Personal information
- Born: 17 August 1972 (age 54) Sarajevo, Yugoslavia

Volleyball information
- Current club: SDI Spid

Career
| Years | Teams |
| 1996–present | SDI Spid |

National team
| 1996–present | Bosnia and Herzegovina |

Honours
Men's sitting volleyball
Representing Bosnia and Herzegovina
Paralympic Games
| Gold medal – first place | 2004 Athens | Team |
| Gold medal – first place | 2012 London | Team |
| Silver medal – second place | 2000 Sydney | Team |
| Silver medal – second place | 2008 Beijing | Team |
| Silver medal – second place | 2016 Rio | Team |
| Silver medal – second place | 2024 Paris | Team |
| Bronze medal – third place | 2020 Tokyo | Team |

= Sabahudin Delalić =

Bosnian sitting volleyball player (born 1972)

Sabahudin Delalić (born 17 August 1972) is a Bosnian sitting volleyball player. The captain of the Bosnia and Herzegovina national sitting volleyball team, he won medals at the 2000, 2004, 2008, 2012, 2016, 2020 and 2024 Summer Paralympics. He has helped Bosnia and Herzegovina win medals at over 25 international competitions and served as the Bosnian flagbearer at two Paralympics.

==Early life==
Delalić was born on 17 August 1972 in Sarajevo, Yugoslavia. He received his education in Sarajevo and graduated with a master's degree from the Faculty of Sports and Physical Education at the University of Sarajevo. He served in the Bosnian War, but was wounded in the village of Azići in 1992, being hit by tank fire that required a partial amputation of his leg. As part of his rehabilitation, he began playing sports. He described that "This is perhaps the best way for psychological and physical rehabilitation for people with different kinds of impairments. Everybody, including me, has changed a lot by playing sports. We understand our wounds differently. Sport makes us equal with others."
==Volleyball career==
Delalić began playing sitting volleyball with the club SDI Spid in 1996, and was called up to the Bosnia and Herzegovina national sitting volleyball team the same year. He became one of the national team's leading players in subsequent years, having recorded 148 appearances by 2019, a joint-record held along with Ismet Godinjak, Dževad Hamzić and Adnan Manko. He became the team's captain in 2001 and contributed to their successes at numerous international competitions, having won a total of 27 international medals by the time of the 2024 Summer Paralympics.

Delalić helped the Bosnian sitting volleyball team to a bronze medal at the European Championships in 1997, which was followed by a gold medal in 1999 and further titles in 2001, 2003, 2005, 2007, 2009, 2011, 2013, and 2015. After a bronze in 2017 and a silver in 2019, Delalić helped Bosnia win another title in 2021 and their 11th European Championship in 2023. He also has competed for Bosnia many times at the World Para Volleyball Championship, helping them win bronze in 1998, gold in 2002, 2006, and 2014, and silver in 2010, 2018, and 2022.
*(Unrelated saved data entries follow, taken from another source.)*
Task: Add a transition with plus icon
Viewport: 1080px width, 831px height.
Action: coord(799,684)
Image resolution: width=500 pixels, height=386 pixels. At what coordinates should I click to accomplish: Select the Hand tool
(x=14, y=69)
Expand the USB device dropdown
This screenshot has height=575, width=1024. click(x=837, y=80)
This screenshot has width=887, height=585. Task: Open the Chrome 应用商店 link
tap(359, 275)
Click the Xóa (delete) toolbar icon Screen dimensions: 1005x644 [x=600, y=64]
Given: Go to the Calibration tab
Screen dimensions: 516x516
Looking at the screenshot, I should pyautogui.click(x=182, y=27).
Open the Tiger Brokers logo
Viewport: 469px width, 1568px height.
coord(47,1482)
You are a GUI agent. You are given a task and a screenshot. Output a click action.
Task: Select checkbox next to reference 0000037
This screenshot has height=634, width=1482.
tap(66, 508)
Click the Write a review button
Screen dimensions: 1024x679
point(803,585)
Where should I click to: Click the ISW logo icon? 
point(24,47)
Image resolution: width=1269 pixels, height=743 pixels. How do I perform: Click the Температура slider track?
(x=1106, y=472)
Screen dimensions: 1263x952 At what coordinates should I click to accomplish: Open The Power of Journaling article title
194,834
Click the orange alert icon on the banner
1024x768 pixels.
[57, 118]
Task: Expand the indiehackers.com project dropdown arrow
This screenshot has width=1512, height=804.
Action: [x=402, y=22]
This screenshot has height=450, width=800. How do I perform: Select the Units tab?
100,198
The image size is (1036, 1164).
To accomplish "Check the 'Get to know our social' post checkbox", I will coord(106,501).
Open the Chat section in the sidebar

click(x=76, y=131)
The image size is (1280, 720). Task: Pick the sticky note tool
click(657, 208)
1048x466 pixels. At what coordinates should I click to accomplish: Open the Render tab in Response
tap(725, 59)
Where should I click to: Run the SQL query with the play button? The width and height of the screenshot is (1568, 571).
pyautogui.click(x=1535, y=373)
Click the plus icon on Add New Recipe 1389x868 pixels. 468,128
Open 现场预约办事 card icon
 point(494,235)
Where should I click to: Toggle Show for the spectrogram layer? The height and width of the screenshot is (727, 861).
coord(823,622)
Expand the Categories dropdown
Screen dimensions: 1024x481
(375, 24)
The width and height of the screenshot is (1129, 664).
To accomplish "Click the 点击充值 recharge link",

Delalić has competed for Bosnia at every Summer Paralympics since 2000, contributing to their gold medals in 2004 and 2012, silver medals in 2000, 2008, 2016, and 2024, and a bronze medal in 2020. From 2000 to 2016, Bosnia reached the finals at every Paralympics, and Delalić is one of five Bosnians – along with Godinjak, Hamzić, Manko, and Asim Medić – to have won seven career Paralympic medals. His club, SDI Spid, has also been successful, having won 18 national championships by 2016.

Delalić has received many honors for his success in Bosnian sitting volleyball, being named the Bosnian Para Athlete of the Year in 1999, 2003, and 2023, as well as the Male Para Athlete of the Year in the Sarajevo Canton in 2014. He was honored as the Best Setter at the 2015 European Championships, 2022 World Championships, and the 2023 Men's EuroLeague. He served as the flagbearer for Bosnia and Herzegovina at the 2008 and 2012 Paralympics. He was given the Recognition award from World ParaVolley in 2020, for "the recipient's significant contribution towards and development of sitting volleyball," and in 2023, he was given the organization's Distinguished Service award. He has also received the Sixth of April Sarajevo Award and the Golden Lily plaque. Delalić serves as President of the Paralympic Committee of Bosnia and Herzegovina and is a member of the board of directors of the national sitting volleyball team.

==Personal life==
Delalić is also active in politics. A member of the Party of Democratic Action (SDA), he was elected the chairman of the Sarajevo City Council in March 2013. He later resigned from the City Council in November 2014 to assume office as a member of the Assembly of Sarajevo Canton. He served in that position until November 2022.